LE MONDE DANS NOTRE SALLE D’ATTENTE

Regardez vos patients, c’est le monde !
Nous dit en substance Daniel Derivois, un collègue très sensible à la clinique de la mondialité. Je me mets alors à penser à mes patients de ces derniers mois, ceux dont le reflet est resté à l’intérieur de moi et je me dis, qu’effectivement il a raison, la clinique n’a plus de frontières et qu’il est temps de prendre cela en compte, sérieusement avec des concepts adaptés à l’ampleur du monde. Je me souviens alors de Sana, une jeune fille vivant à Mantes La Jolie, élève brillante en terminale scientifique qui, depuis quelques mois,  a des nausées par intermittence et maigrit de manière si importante et rapide qu’elle doit être hospitalisée avec des risques vitaux. Les pédiatres désemparés ne trouvent aucune cause organique à ses symptômes. Rien ne peut plus rentrer dans sa bouche. Elle est née en France de parents maliens, musulmans, peu pratiquants et depuis que ces étranges nausées l’assaillent, elle a décidé de se voiler. Progressivement, on ne voit plus aucune partie de sa peau, juste quelques centimètres de visage. Moins elle mange, plus elle se voile. Elle prie cinq fois par jour et n’a guère de temps pour aller à l’école.

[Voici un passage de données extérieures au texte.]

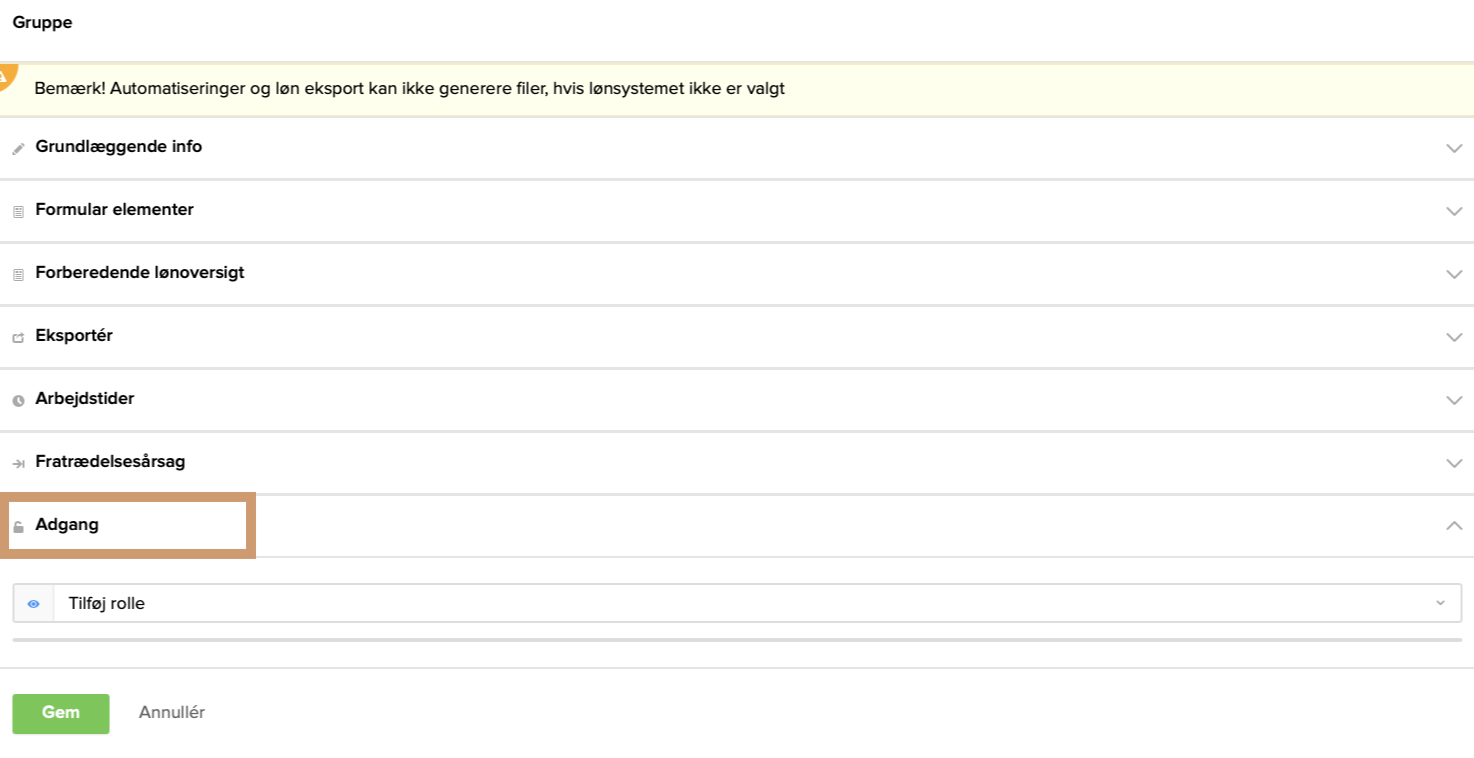Click the clock icon beside Arbejdstider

Son père est fier de sa conversion même s’il se demande pourquoi elle en fait tant ? Sa mère ne comprend pas pourquoi elle ne profite pas de son adolescence en France pour avoir des amis et s’initier à la séduction. Au-delà des différents regards posés sur elle, elle tente de se cacher dans une éblouissante clarté. Sana aurait pu être dans la salle d’attente mondialisée de Daniel Derivois et dialoguer avec lui.